Sunday, July 10, 2011

Uproot

Have been lately in the field, cultivating my inner peasant, clearing the land (backyard) of lilac and buckthorn, overgrown onion and phlox, and preparing the property for sale and myself for eventual removal. I spade, prune, rake, pitch, stoop, pick stone, sweat, stink, aggravate back and shoulder pain, acquaint myself with creeping vermin, and acquire gloves of black dirt in these steamy processes under the pines. A network of red, ropy roots has been lashing itself in during twenty years of garden neglect, and invasive species—like the Teutonic Knights and the Russians—have usurped the whole subsoil. Eradication has been a fitful tug of war, but fortunately, to date, bloodless and tearless. I realize, of course, that I have liberated only 50 square feet of backyard, of homeland, from these bonds, but I understand again, remember, how physically hard such work is and must have been. And while the weedless pristine has its aesthetic satisfactions and material rewards, hard work every day kills you, too, over time. One’s tools have sharp edges, and attentions cannot but lapse every now and then. Peasantry, I conclude, should be a phase in human development and not a permanent caste: a freely chosen part-time way of life, a vacation from the bourgeois—or should one say the middle-class proletariat—a re-education camp for two weeks in the summer.
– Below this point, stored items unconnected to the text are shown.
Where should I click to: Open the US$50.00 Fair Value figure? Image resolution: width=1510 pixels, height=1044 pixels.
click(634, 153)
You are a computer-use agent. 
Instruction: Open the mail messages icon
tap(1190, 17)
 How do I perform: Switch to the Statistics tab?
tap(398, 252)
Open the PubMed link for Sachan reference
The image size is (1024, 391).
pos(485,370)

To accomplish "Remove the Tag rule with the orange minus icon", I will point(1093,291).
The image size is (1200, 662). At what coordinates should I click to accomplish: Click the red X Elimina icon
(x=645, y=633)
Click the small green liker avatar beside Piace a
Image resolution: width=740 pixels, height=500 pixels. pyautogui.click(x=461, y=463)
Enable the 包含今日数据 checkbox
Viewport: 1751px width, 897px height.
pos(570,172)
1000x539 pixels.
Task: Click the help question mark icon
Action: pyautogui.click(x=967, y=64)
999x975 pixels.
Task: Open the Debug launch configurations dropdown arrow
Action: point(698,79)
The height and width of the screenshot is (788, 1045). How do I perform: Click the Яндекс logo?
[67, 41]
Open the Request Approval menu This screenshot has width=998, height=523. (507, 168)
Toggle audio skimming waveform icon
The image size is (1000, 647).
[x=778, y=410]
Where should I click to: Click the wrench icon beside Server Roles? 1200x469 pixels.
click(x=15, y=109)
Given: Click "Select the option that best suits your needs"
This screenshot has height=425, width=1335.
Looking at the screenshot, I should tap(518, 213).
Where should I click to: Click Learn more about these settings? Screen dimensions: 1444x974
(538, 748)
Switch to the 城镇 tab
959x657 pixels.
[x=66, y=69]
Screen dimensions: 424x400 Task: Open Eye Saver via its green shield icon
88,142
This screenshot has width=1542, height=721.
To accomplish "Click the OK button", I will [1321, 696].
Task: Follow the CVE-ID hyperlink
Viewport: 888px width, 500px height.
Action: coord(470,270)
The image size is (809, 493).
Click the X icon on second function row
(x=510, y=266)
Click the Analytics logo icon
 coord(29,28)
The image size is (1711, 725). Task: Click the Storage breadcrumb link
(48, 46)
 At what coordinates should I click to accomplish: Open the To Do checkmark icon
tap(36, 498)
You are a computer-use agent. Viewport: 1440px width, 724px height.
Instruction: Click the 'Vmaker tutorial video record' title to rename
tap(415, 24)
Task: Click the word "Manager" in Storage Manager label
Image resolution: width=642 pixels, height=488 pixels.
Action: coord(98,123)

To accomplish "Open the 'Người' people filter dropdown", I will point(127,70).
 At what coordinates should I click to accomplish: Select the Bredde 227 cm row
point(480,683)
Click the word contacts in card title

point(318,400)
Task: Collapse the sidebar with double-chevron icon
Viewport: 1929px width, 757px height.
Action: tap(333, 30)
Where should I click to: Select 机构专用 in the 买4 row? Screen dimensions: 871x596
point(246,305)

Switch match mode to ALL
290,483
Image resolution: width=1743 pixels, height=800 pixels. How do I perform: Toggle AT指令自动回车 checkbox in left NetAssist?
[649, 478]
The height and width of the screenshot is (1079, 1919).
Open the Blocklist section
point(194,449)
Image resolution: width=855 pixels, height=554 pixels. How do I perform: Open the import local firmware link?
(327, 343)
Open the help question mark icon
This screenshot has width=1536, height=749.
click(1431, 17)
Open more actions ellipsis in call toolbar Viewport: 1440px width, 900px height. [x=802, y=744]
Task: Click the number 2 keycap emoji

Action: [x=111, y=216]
I contemplate selling out in probably one of the worst real estate markets—for sellers out, anyway—in history, home prices having fallen over 30% since their bubble high a few years ago. My timing, like grandfather’s, who bought into Poland between the wars and sold out shortly thereafter at a substantial loss, has rarely been keen. His follow-up, Depression-era purchase of a Pennsylvania farm proved just as, though ultimately more successfully, touch and go. But that farm became home, as has this domicile, my longest residence anywhere, the place where I used to read my kids to sleep, now themselves migrated to distant cities. I will miss this place, ten dom, ("this house/home") no doubt, and won’t shake its dust from my shoes, but I anticipate leaving without distress. Perhaps I haven’t spent enough time digging in the yard. Peasants used to belong to the land, with the land, on the land; there was some question who owned whom; they were rooted, almost inextricably, to it.